■ What you are asked to do ■
Rewrite the part of the data that opens with the line containing "Tap the $12.99 / month price" and closes with the line containing "click(152, 900)" as a numbered list, skipping blank lines. Include no pictures in your answer.

■ Dataset content ■

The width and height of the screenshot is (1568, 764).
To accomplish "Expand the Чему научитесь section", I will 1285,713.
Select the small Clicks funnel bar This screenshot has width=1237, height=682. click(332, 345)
* * *
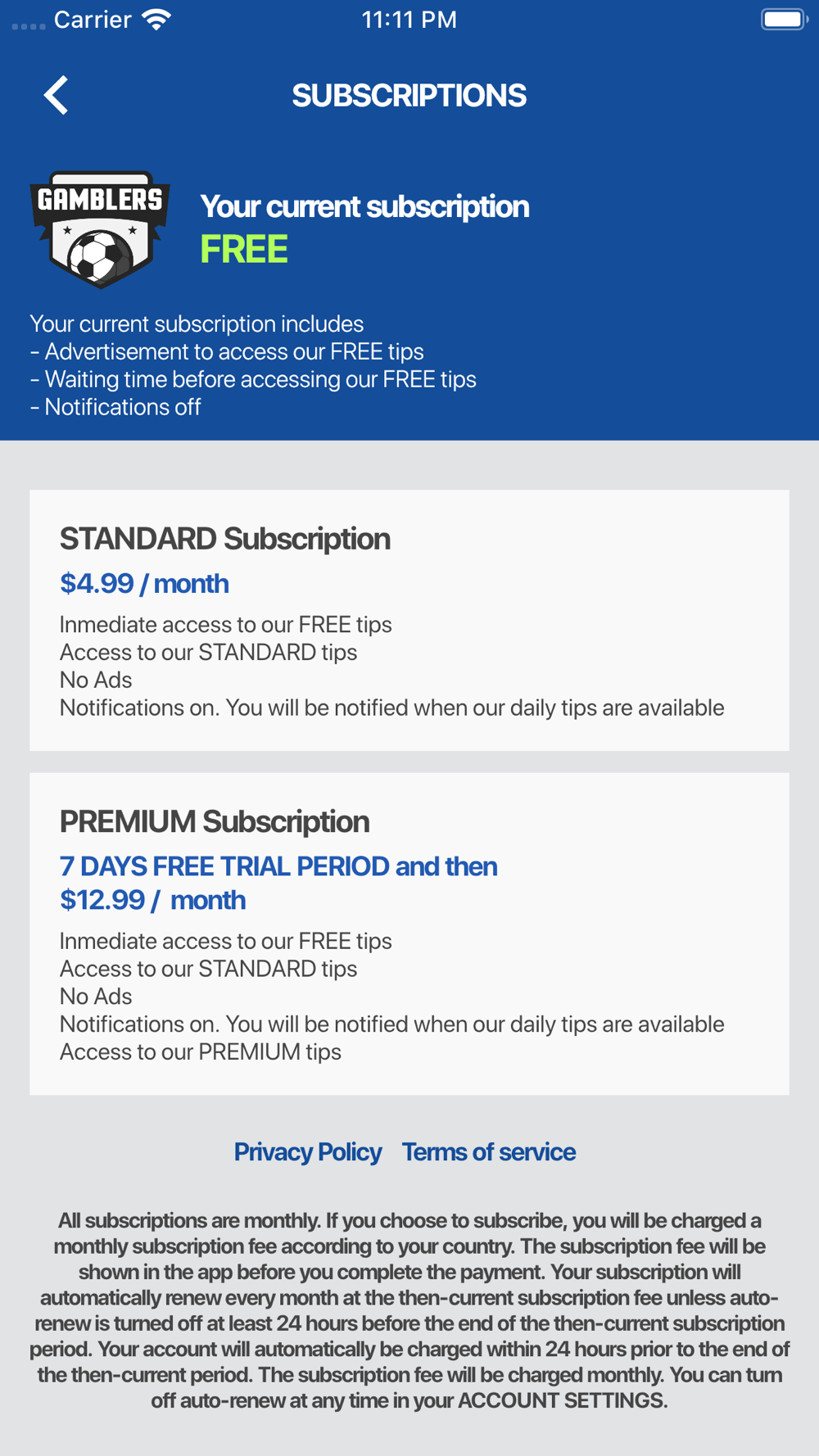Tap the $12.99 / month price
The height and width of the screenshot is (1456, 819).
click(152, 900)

■ Answer to this task ■
1. Tap the $12.99 / month price
2. The height and width of the screenshot is (1456, 819).
3. click(152, 900)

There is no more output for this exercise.